Jow 14/08/2012O impulso como ação."Triste é viver só de solidão
Pena de quem nunca esteve aqui
Pra ver fazer dormir a noite
Passará depois em cada despedida
Nos romances os mistérios dessa clareira
Que há de luz iluminar"
A Noite - Marcelo Camelo
Muitas pessoas vivem da noite e são vítimas dos seus mais incríveis encantos: podem entregar-se a disfarces, ser outro em si mesmo, contar vantagens ao largar os ternos e as preocupações – os terrores diurnos de uma vida citadina. Em muitas noites tudo pode ser uma rotina, mas existem algumas noites, “aquela noite”, em que dizemos “será inesquecível”. E essa noite memorável está nas páginas de “Após o Anoitecer” de Haruki Murakami! Uma obra cheia de personagens com suas próprias histórias – que podem se cruzar ou não – numa madrugada quase ordinária nas ruas de Tóquio, onde pessoas podem morrer, viver e/ou amar.
Mari Asai é uma jovem que fugiu de casa para passar a noite fora, lendo livros, tomando café ou chá e tentando esquecer os seus problemas familiares. Acontece que ela é a irmã mais nova de Eri Asai, uma jovem de beleza imaculada – que desde muito cedo estampa revistas de moda e comportamento – que um dia decidiu dormir e nunca mais acordou. Ela não está em coma e muito menos morta. Apenas dorme! No meio da noite, Mari encontra Takahashi, um jovem músico de jazz que ela conheceu há tempos durante uma viagem e que representará muito durante suas aventuras nas “poucas” horas da madrugada.
Murakami trabalha seus personagens de várias maneiras, enquanto em muitos momentos ele explora o óbvio de um relacionamento entre irmãs, que aparentemente não se relacionam bem, até criar mistérios e um plano de fundo totalmente tocante para um jovem falador que quer mudar de vida – isso gera quase uma superficialidade na exploração dos sentimentos, um dos traços mais envolventes do escritor, contudo creio que nessa obra veio a calhar o risível ao invés de uma imensidão. Entre os encontros casuais, o leitor será empurrado para uma trama paralela envolvendo a máfia chinesa e a prostituição em Tóquio, um misógino de meia idade e uma ex-lutadora de luta livre que cuida de um motel. Todas podem as histórias podem se cruzar, todas podem dar errado e muitas delas são tristes, ou até mesmo, engraçadas. E cada uma representando um personagem da noite, aqueles que usam máscaras, aqueles que só são vistos à noite e muitos que nunca são vistos, mas que sempre estão em quase toda parte.
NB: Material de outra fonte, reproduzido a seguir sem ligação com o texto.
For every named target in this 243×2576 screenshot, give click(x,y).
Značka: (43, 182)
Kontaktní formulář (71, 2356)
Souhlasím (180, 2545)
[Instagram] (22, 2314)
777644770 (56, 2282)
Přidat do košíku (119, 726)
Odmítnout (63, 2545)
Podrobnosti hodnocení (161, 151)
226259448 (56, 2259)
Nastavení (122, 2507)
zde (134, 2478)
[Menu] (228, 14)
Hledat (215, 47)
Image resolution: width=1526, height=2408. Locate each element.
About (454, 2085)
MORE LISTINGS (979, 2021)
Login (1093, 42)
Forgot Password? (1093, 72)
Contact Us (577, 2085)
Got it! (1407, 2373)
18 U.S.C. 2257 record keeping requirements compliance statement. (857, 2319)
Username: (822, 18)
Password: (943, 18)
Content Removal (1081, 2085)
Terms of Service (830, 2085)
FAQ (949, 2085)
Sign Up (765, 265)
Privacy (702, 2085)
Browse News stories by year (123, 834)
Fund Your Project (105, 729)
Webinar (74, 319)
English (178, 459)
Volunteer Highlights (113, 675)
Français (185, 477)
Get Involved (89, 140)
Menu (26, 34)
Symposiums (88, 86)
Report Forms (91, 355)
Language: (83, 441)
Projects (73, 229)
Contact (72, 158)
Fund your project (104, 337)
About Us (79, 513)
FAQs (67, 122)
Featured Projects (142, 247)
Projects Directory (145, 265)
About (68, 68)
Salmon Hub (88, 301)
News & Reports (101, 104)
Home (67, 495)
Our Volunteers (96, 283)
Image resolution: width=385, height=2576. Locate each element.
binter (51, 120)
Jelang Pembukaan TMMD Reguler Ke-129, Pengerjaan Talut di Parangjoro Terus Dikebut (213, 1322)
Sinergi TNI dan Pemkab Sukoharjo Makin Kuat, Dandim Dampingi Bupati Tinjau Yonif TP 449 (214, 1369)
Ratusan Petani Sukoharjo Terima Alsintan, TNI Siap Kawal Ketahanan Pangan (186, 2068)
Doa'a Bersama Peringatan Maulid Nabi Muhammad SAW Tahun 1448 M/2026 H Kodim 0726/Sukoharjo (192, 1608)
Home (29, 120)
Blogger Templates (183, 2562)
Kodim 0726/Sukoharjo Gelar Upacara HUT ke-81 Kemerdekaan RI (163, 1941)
Parece pouco? Experimente seguir as trilhas que o autor sugere em cada capítulo, quando diz que num determinado bar estava tocando tal música, de tal álbum, de tal ano. É quase mágico ouvir “Five Spot After Dark” e ler os diálogos entre Mari e Takahashi. E imaginar um homem malhando ao som de Bach às 3 horas da manhã ganham outro significado. A cultura pop pulsa como as descrições de neon e das noites frias da cidade – o talento de Murakami de escrever sobre coisas simples de maneira simples e que são irrepreensíveis.
Do que parecia ser um simples encontro que resultaria em um possível amor, o leitor é sugado para um thriller de comportamento e humanidade. E vou mais além, Murakami nos incita a buscarmos por respostas naquilo que somos como humanos.
Mas, grande questão a ser respondida pelo homem, não é “Quem sou?” Mas, “O que desejo?” Nós somos definidos pelos nossos desejos, pelas escolhas que fazemos influenciados por eles. Mas por que os seres humanos costumam fazer coisas que não querem ou que não sabem que querem? Por que costumamos ser tão cegos aos nossos próprios desejos? Essas são as perguntas que nem Freud nem qualquer estudioso da mente humana jamais conseguirá responder com perfeição. Porque além do nosso grande desconhecimento sobre nós mesmos somos confrontados com o acaso ou algum acidente o tempo todo... Mas ainda assim, perdidos em meio ao caos de uma teia de coincidências, os seres humanos conseguem ter momentos plenos de felicidade e sentido, e é neles que conquistamos a impermanência.
“Após o Anoitecer” é considerado por muitos o livro mais fraco do autor. Eu discordo, eu o considero diferente, a ovelha negra que tem muito do estilo de Murakami – a cultura pop, as músicas, o pulsar dos anos 80 – e que mesmo que muitos digam que é o menor, ele já é maior do que muito do que vemos por aí.